Frog in the kitchen, elephant in the living room

Frog in the kitchen, elephant in the living room

Although the global liquidity glut has come to an end, the slackness it has caused remains. Tepid water is no use to the frog when the water has already started boiling.

Historically low volatility and high risk appetite felt like an “endless love story” that took asset prices in the markets to their peaks.

International markets closed with sharp falls last week as the players became more convinced of a rapid rise in interest rates after the U.S. high wage increase and employment data was released.

On the other hand, developments in Turkey emerge as a joke. Despite a slump in stocks and rise in rates in the international markets, exercises on “how to cut interest rates” despite high inflation have kicked off at the national level.

In the last 10 days the yield on the 10-year U.S. Treasuries jumped 25 basis points to 2.9 percent, the highest rate since Jan. 2014. Let me remind you that in Dec. 2013 the U.S. bond yields reached 3 percent after then Federal Reserve Governor Ben Bernanke made a speech hinting at the end of the loose monetary policy. Now we are close to that point again.

While efforts to lower interest rates re-emerge, key inflation indicators based on 2003 indexes are at their worst levels. Shocks of food and energy prices are understandable but core inflation rate is also at its worst level in 15 years. Moreover, disruption of price setting behavior is in a similar position.

In January, the inflation rate showed a decline on an annual basis. This was caused by the base effect. Since the index had seen rises in Jan. 2017, the annual inflation rate decreased from 11.9 percent to 10.3 percent.

An important question is this: Do the declared inflation data of January imply a prospective decline? My answer is no.

First of all, the core inflation rate of January is still close to the highest levels of the same month in the last 10 years and is above the average. An annual increase is stable at the level of 12 percent.
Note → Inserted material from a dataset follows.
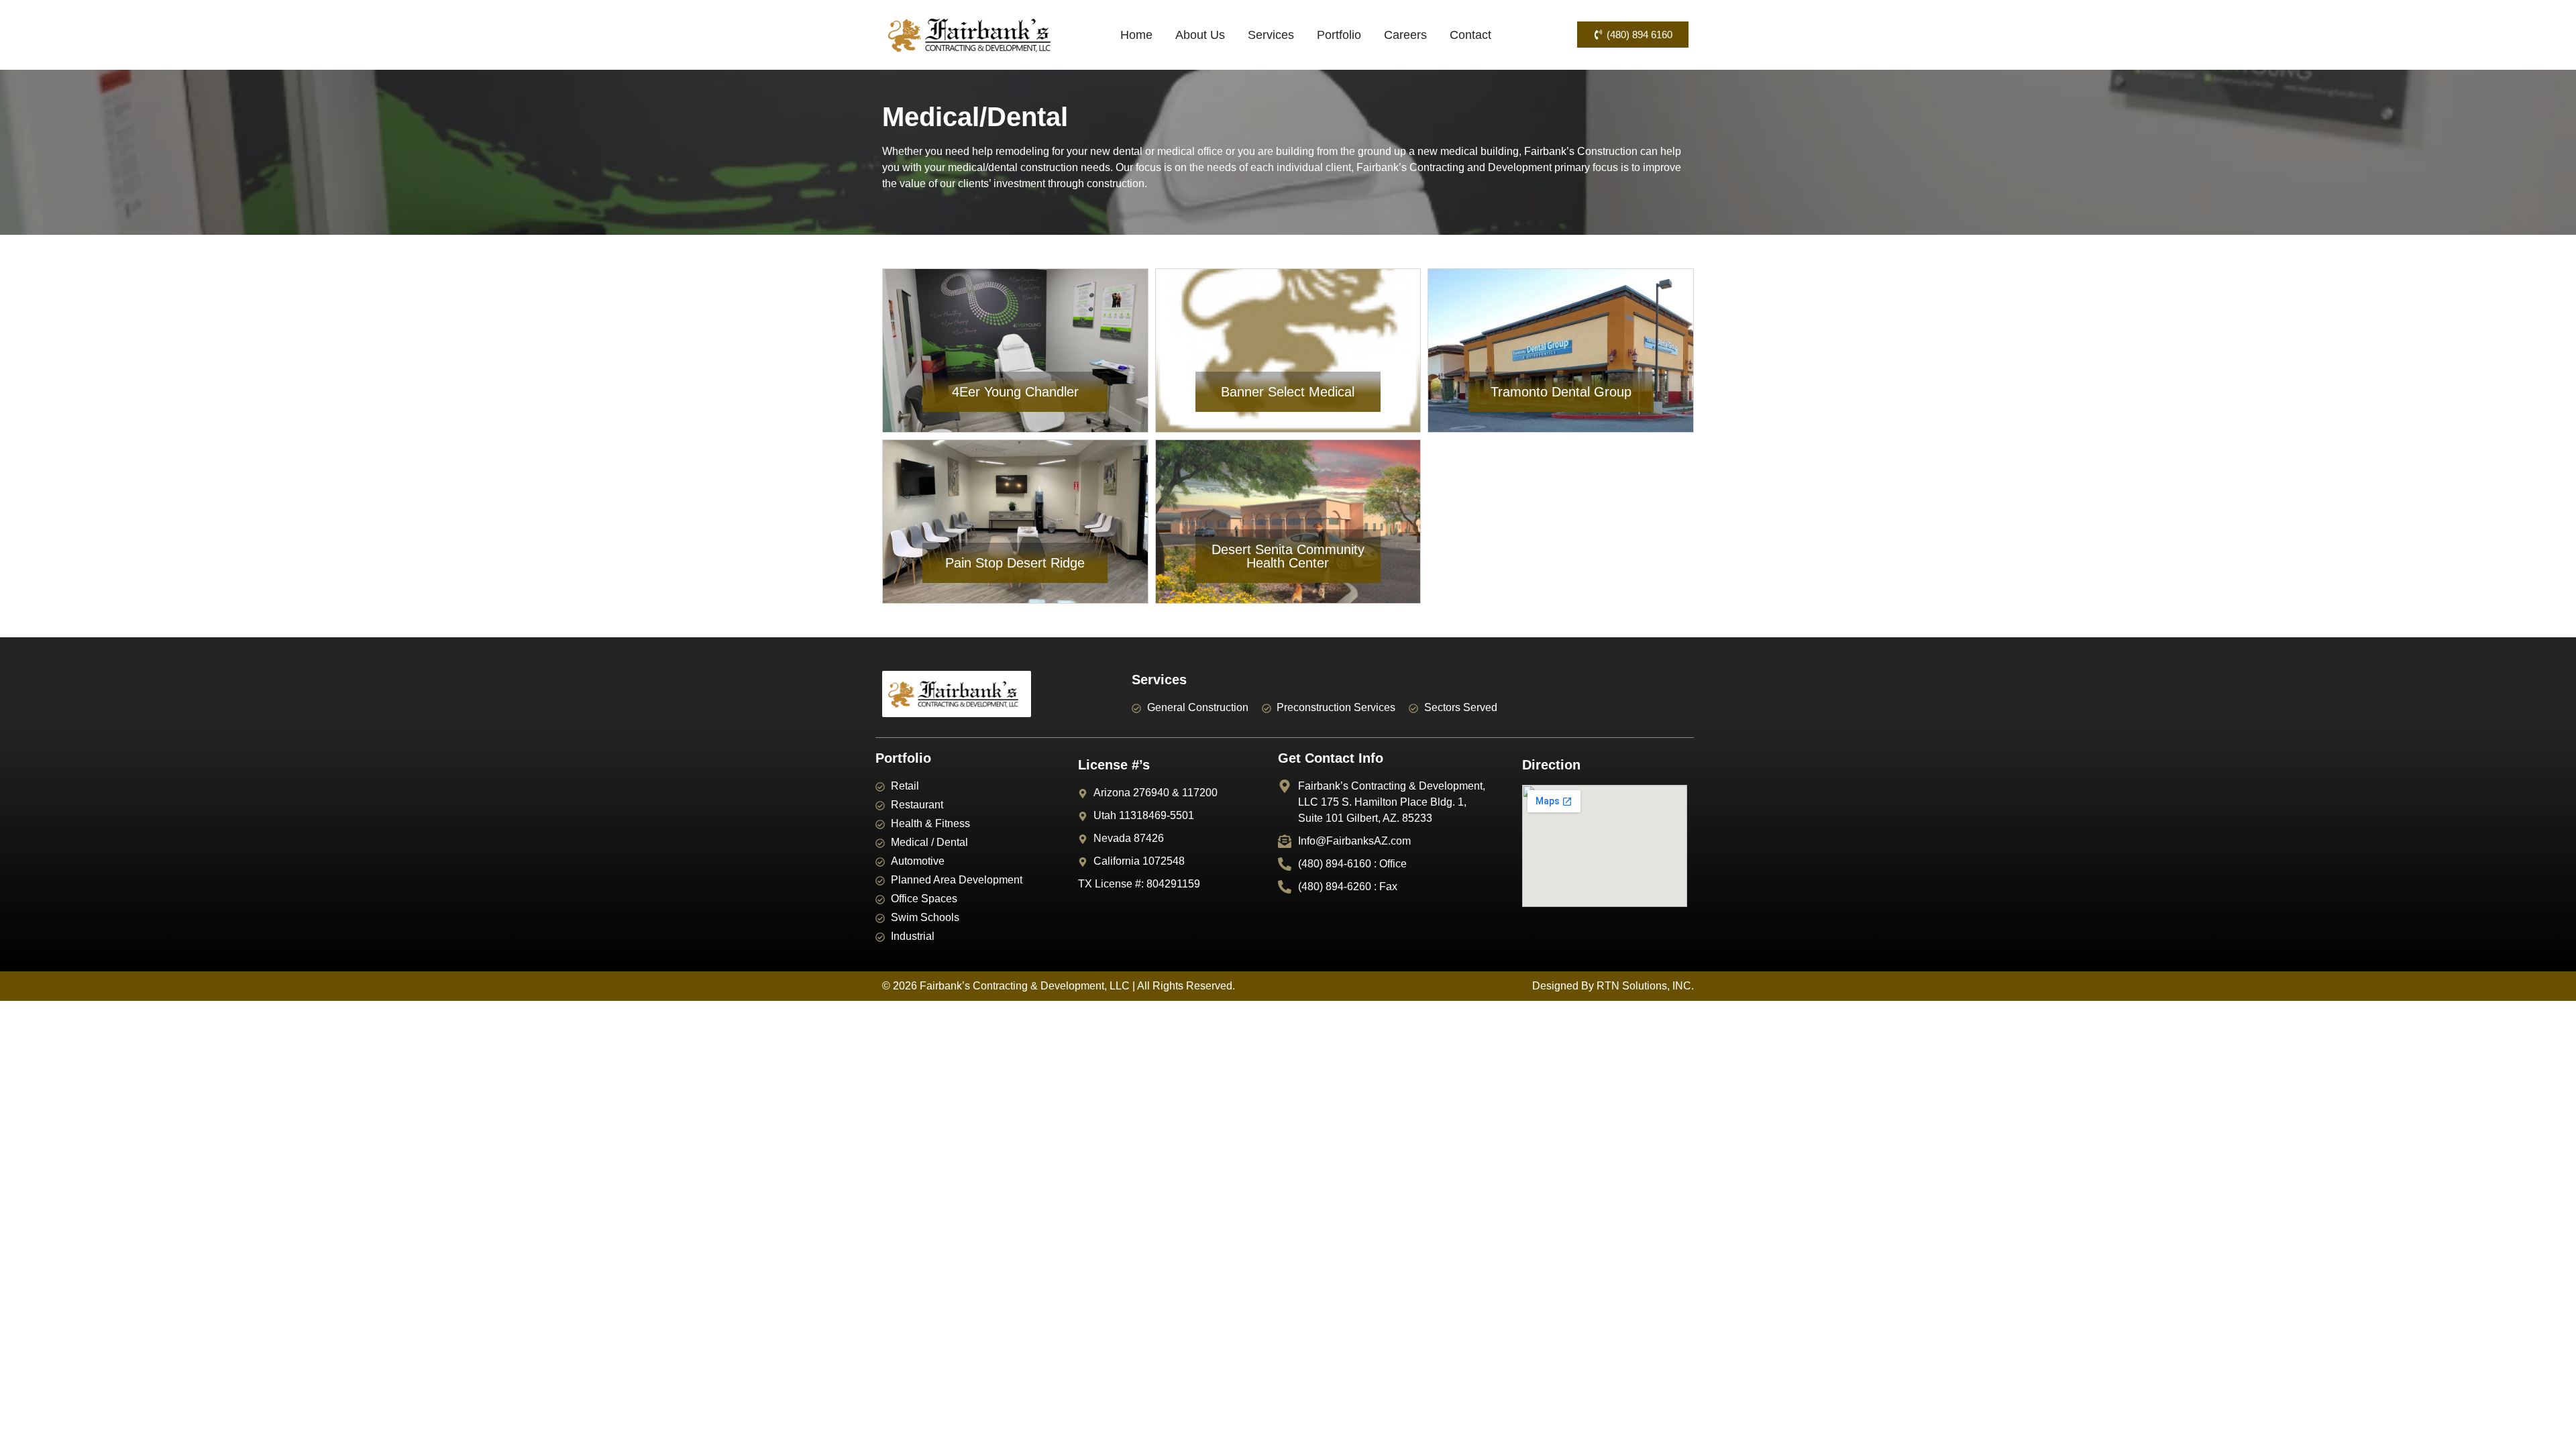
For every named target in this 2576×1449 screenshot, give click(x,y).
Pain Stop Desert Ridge (1015, 562)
When it comes to the increase of producer prices, a one-percent rise in January is not low. It is lower than last year’s rate but it was the slump in energy prices that dragged it down. And it is probably a one-off. This argument is confirmed by the 1.6 increase in manufacturing industry prices, the “admiral” of all producer prices, in January. This is higher than the December rates. The pressure on production costs continues.

Intermediate good prices, the main element of production inputs, rose 1.9 percent on a monthly basis. It is higher than the previous month but slightly lower than the last three-month average. Similarly durable goods prices have risen 2 percent and capital goods prices have risen 2.3 percent. These are very high increases for a country whose annual inflation target is 5 percent. It is hard to believe that the industrialists could undertake these hikes not to increase the final product prices.

There cannot be a “developed country” on earth with production costs rising 15-20 percent annually and with a core inflation trend of 10 percent. Even if such a country existed, the conversation would focus on how to find a remedy for the inflation problem, not on how to cut the interest rates.

Not just food prices

Sadly, “throwing the ball out of bounds” has been a national sport in Turkey. It is like focusing only on food price increases in the kitchen while the significant core inflation rate, which excludes food and energy prices, resembles an elephant sitting in the middle of the living room. Maybe even that would be alright if the necessary steps to cure the problem were taken.

As “food committees” gather, every so often the costs of cutting-rates sessions are forgotten. Take the Yavuz Sultan Selim Bridge. There you see how ill-planned infrastructure projects create extra costs as they cause endogeneity.

In Istanbul, which has become a megalopolis, this effect can be observed on distribution channels. Transportation and distribution or logistics come first. To limit public money allocated to the ill-planned bridge, all trucks and vans crossing the Bosphorus have been obliged to use this new bridge, which is 2.5 times more expensive. Transportation costs jumped, especially for foods.

Back to the starting point. While Ankara is making efforts to cut interest rates, households and companies are buying foreign currency to hedge against inflation. Exchange rates are rising. Costs are rising. Bridge tolls, priced on US Dollars value, are rising. Food prices are rising.

On top of that, world developments tend to increase the value of foreign currencies on which we are highly dependent. It is clear that changing the external conjuncture will make things more difficult. So what’s the point in turning the heat of the cooker?